WASHINGTON – On Friday, U.S. Senator Maggie Hassan (D-NH) and U.S. Secretary of Commerce Gina Raimondo co-hosted a roundtable of New Hampshire municipal leaders on the importance of expanding the state’s broadband infrastructure and the hope funding for that expansion can come through ongoing infrastructure funding in Congress.
Raimundo noted that during her time as Governor of Rhode Island that the issue for her constituents was not access to high-speed broadband internet access, but cost.
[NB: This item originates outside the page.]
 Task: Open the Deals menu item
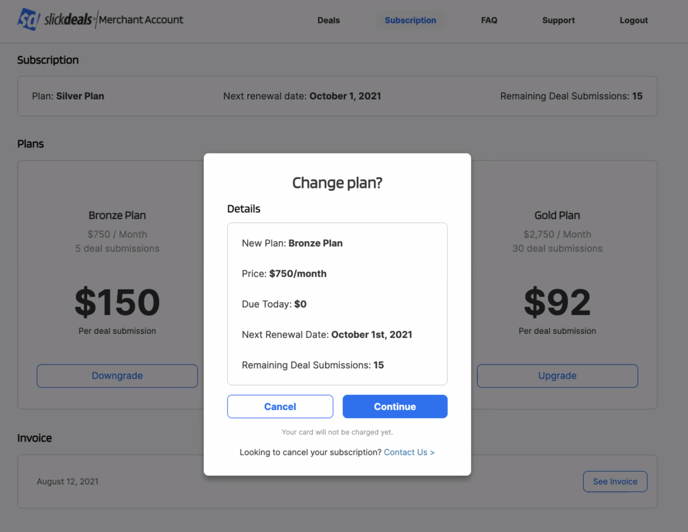click(x=328, y=20)
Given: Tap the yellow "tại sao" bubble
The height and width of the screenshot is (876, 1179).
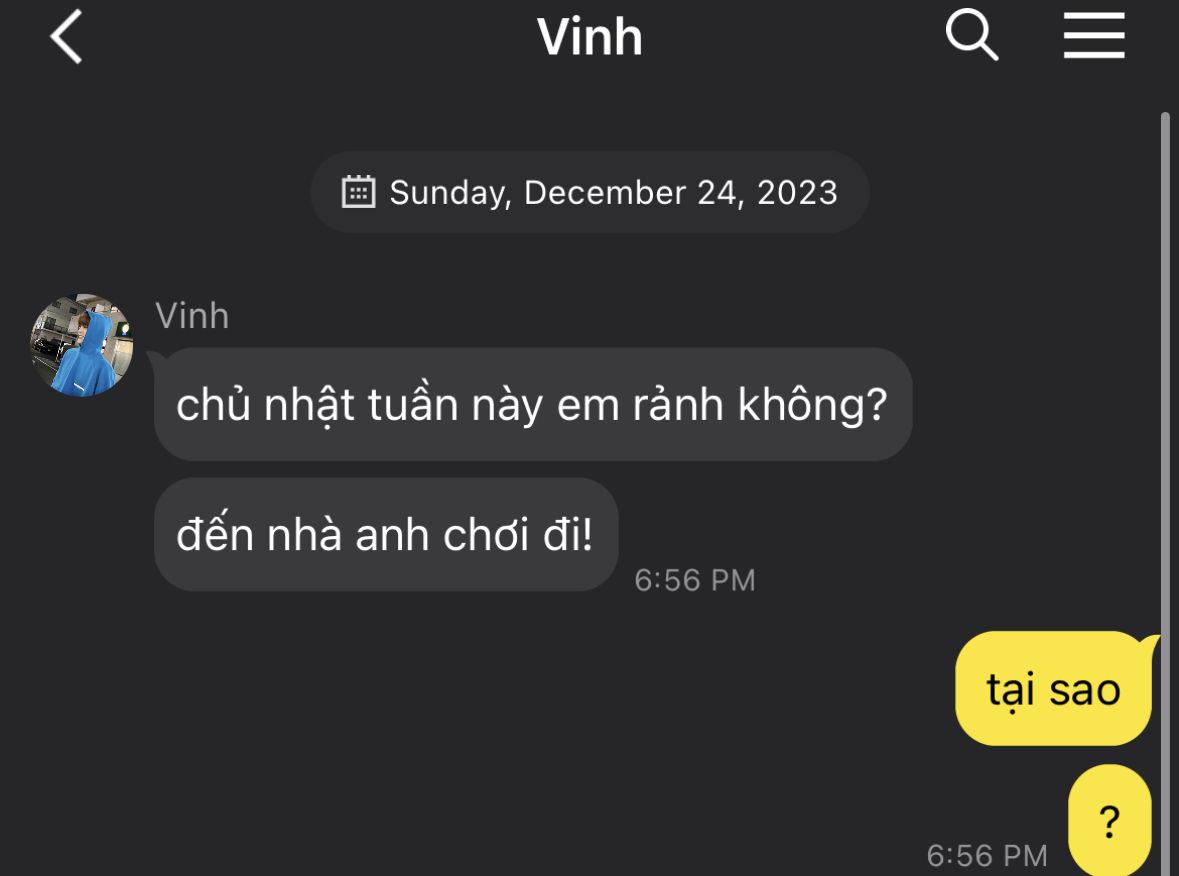Looking at the screenshot, I should pyautogui.click(x=1053, y=689).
Manchester Mayor Joyce Craig echoed that sentiment, sharing a discussion she had recently with a Manchester resident who could not afford internet or cable access and the impact federal support for lower-income residents would have.
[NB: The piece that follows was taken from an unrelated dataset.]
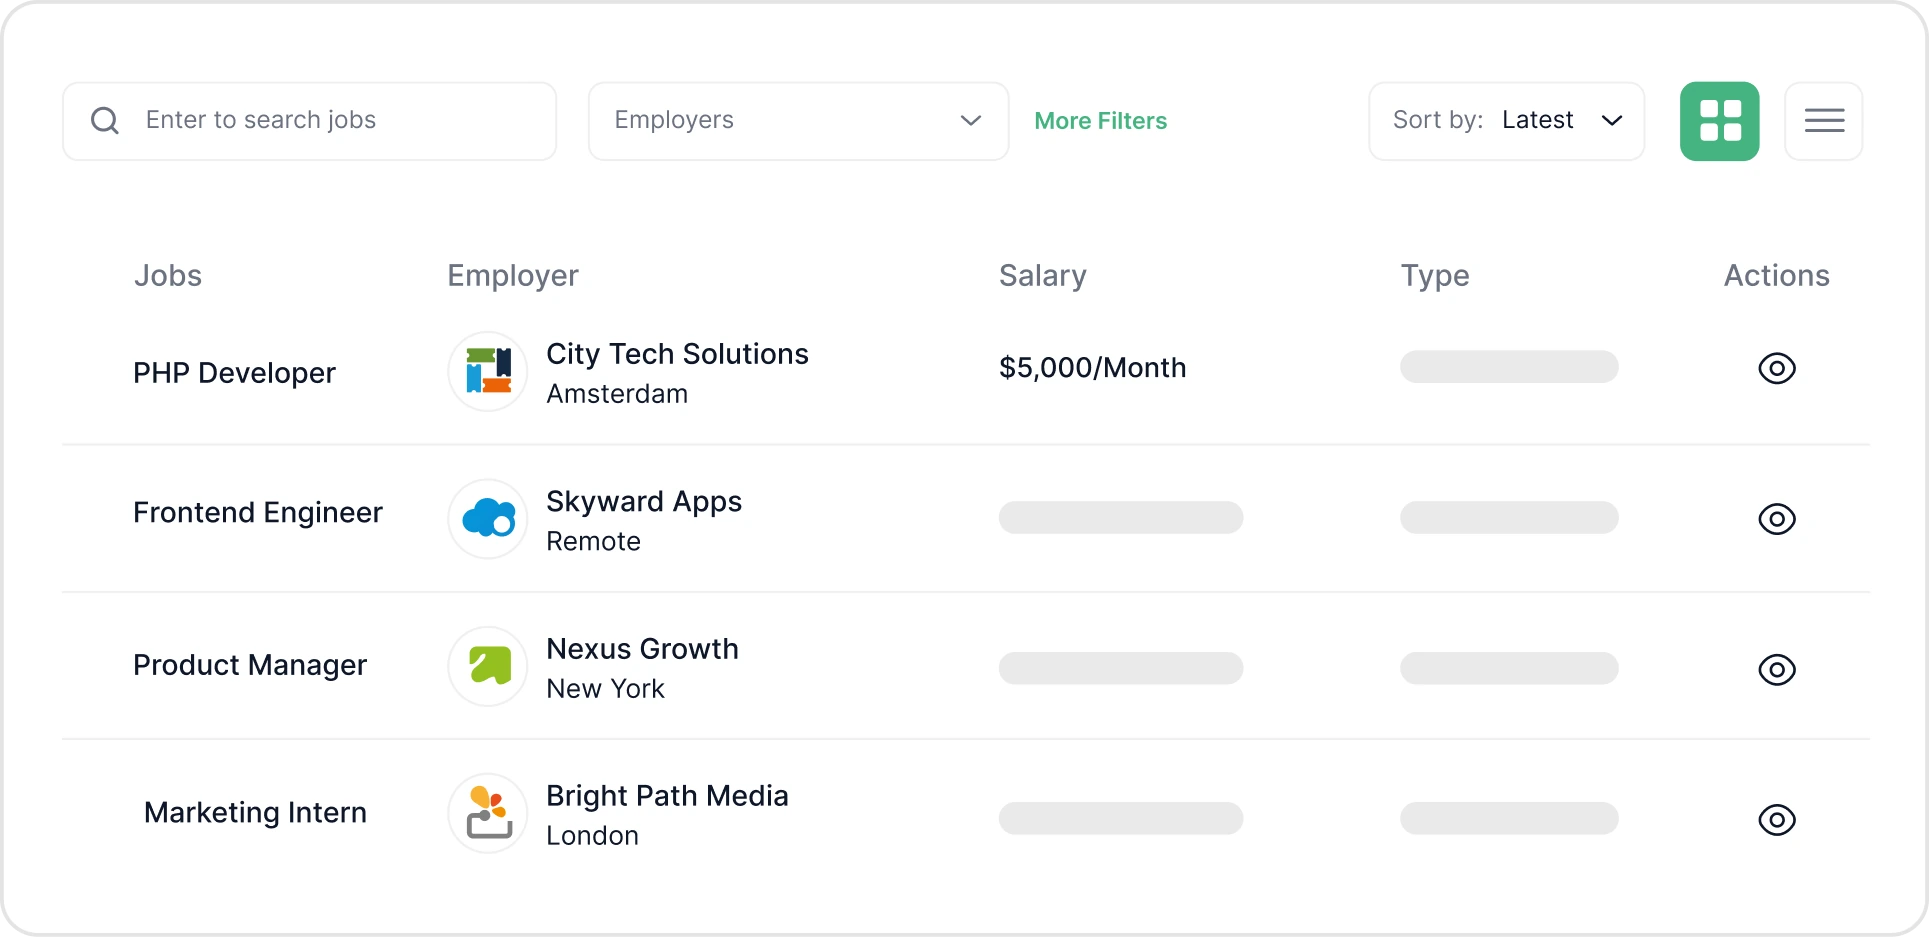Switch to grid view layout
Viewport: 1929px width, 937px height.
1719,121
“It would really make a tremendous difference on the daily lives of the people of our community,” she said.
Craig also noted the increased importance of the internet during the pandemic as the city introduced online bill payment for city services as well as the rollout of take-home devices for all public school students across the city during remote learning.
Across the panel, the importance of increasing broadband coverage and broadband access was echoed in different ways ranging from Manchester Chamber of Commerce Board of Directors Member Mark Cookson’s belief that 80 percent of business meetings will remain in some remote format even after the pandemic fully recedes to efforts in Bristol, New Hampshire to build a public broadband network for residents after private internet companies could not be convinced to include the town in its networks.
Hassan and Raimundo said that for the most part, there is now bipartisan support for including broadband funding in the pending infrastructure deal making its way through Congress as the way Americans do work changed during the pandemic.
“Certainly there are those who have said that infrastructure (funding) should be used to for traditional infrastructure, roads, bridges, railways,” said Raimondo. “Our response to that is that in this day and age, for all the reasons we heard on this panel, broadband is essential. It’s essential for work and it’s just as essential as a road or a bridge to get to work”
Hassan said that in the current iteration of the plan being negotiated in Congress, $65 billion of the $550 billion in the package would go toward broadband funding.